I realize that my daughter doesn't actually want any of those things. I realize that she's just bored and also excited to try new words.
I also realize that it is my job as her mom to make sure she doesn't always get what she wants because in denying her I am teaching her that she can live free of her every whim. And what an oppressive existence it would be to live at the every command of our desires, right?
Just as I am coaching myself through this line of reasoning, sitting in the car watching the foothills slip by, and listening to Noelle whine, the sound of her voice morphs into the sound of my own thoughts.
I can hear my own whispered prayers in her little mouth.
Dwayne and I are on the cusp of a change. We know in May that everything is going to transition for us. He graduates, and we have to move out of the dorm by June.
The tricky thing is that we don't actually know where we're going. This all depends on where Dwayne gets a job. Now, he's been looking at schools and submitting his resume and lining up interviews and literally these job opportunities are all across the nation.
In the face of so much of uncertainty, I've found myself grasping as superficial realities to try and navigate the change. These have been my spoken and unspoken prayers:
“Please, I want to live in a city. I want to live somewhere beautiful. I want to live somewhere I can still teach. I want to live somewhere with a good school system for Noelle. I want to live somewhere with a church that values the arts and isn’t exclusive. I want to live somewhere close to family. I want to live somewhere close to friends.”
Not surprisingly, I’ve been a spirit cycling around with as much calm as a tornado, whipping from one want to another.
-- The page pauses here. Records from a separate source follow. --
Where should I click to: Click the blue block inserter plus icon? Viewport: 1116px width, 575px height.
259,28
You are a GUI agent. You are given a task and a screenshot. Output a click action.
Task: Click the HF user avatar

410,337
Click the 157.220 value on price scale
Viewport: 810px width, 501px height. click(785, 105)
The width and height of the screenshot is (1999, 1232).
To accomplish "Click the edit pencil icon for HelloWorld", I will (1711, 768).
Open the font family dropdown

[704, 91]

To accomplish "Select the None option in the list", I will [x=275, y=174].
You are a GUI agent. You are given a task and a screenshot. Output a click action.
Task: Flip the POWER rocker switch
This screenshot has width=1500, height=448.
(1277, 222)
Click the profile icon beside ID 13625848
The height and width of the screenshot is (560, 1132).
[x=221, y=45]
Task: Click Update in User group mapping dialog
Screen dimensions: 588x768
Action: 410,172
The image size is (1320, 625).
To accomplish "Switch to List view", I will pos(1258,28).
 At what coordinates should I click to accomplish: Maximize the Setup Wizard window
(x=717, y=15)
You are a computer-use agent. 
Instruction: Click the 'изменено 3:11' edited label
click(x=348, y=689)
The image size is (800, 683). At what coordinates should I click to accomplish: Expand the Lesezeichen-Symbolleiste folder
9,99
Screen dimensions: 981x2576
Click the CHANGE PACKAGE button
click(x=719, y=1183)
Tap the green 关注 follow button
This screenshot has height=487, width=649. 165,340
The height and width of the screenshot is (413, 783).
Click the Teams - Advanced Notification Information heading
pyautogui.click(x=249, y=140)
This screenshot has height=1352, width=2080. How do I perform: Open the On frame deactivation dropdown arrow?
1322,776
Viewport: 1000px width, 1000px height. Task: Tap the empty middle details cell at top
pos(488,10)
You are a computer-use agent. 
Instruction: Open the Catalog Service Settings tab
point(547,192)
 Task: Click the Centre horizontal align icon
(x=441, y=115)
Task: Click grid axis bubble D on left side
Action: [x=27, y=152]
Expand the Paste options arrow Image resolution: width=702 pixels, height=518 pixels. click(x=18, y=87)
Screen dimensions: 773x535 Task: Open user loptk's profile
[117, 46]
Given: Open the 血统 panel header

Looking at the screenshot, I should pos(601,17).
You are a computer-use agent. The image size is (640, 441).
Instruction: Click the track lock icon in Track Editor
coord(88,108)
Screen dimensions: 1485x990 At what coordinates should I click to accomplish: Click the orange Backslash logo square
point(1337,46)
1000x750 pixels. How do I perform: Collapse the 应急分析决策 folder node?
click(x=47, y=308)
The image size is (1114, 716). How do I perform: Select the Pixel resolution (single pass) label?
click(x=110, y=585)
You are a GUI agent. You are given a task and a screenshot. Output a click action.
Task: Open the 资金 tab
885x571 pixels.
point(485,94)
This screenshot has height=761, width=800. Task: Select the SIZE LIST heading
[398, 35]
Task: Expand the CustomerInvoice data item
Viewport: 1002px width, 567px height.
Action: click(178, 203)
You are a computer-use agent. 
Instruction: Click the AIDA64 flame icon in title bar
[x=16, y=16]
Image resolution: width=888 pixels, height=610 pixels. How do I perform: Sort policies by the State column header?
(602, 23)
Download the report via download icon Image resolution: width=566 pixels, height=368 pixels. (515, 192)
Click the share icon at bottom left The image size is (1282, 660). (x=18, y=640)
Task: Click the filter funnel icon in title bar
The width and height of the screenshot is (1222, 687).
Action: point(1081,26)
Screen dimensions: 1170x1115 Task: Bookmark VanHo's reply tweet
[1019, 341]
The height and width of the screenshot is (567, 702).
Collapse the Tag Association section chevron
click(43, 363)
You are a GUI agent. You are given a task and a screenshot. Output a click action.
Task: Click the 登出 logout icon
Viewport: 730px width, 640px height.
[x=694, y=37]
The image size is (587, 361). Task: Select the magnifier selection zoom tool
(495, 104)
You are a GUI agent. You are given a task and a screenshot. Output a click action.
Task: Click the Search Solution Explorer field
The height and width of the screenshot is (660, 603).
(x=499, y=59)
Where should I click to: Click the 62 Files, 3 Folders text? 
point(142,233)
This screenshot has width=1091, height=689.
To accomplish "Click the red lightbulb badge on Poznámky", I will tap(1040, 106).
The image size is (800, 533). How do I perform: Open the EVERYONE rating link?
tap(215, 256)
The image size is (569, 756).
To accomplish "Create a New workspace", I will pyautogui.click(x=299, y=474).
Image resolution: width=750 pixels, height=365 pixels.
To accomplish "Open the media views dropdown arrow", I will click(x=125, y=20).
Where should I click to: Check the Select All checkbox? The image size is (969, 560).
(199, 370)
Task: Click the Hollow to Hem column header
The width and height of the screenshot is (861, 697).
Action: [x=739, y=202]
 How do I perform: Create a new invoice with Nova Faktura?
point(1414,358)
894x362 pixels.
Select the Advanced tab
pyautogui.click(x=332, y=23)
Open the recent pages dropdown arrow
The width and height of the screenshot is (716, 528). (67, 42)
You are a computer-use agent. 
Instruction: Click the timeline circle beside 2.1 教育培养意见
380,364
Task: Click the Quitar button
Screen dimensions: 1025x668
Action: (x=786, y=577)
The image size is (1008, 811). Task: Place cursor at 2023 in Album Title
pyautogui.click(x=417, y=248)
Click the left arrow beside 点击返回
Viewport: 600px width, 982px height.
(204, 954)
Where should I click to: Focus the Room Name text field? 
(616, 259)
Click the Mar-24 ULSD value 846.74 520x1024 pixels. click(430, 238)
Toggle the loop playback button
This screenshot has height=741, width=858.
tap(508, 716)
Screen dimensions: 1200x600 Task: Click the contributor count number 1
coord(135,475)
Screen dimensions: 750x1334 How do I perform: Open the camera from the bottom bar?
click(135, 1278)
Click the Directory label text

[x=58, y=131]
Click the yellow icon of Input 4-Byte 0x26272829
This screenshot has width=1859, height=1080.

Nothing, not one of my carefully articulated desires has given me peace.
I’m scared to death of moving to a new city in a new part of the world and finding that there is nothing for me, finding that I am alone, unknown, and useless. All the relationships we have built here, all the work I’ve done, all the connections I’ve made, all the progress I’m mounting in my career swept away.
I mean, there’s no real way to prepare for that, right? And the irony is that while my “I wants” feel like a way to assert control in the midst of this chaos, they in fact are just depleting my soul. They are tossing me about on their tempestuous shoulders because they are not real, they are simply preferences painted across a future without clues or hints or signs about what is to come.
Really what’s left for me to do? but sit in the car, strapped in, watching the foothills slip by, and let all my fusing and whining boil over the surface and then evaporate leaving behind a residue that looks something like surrender.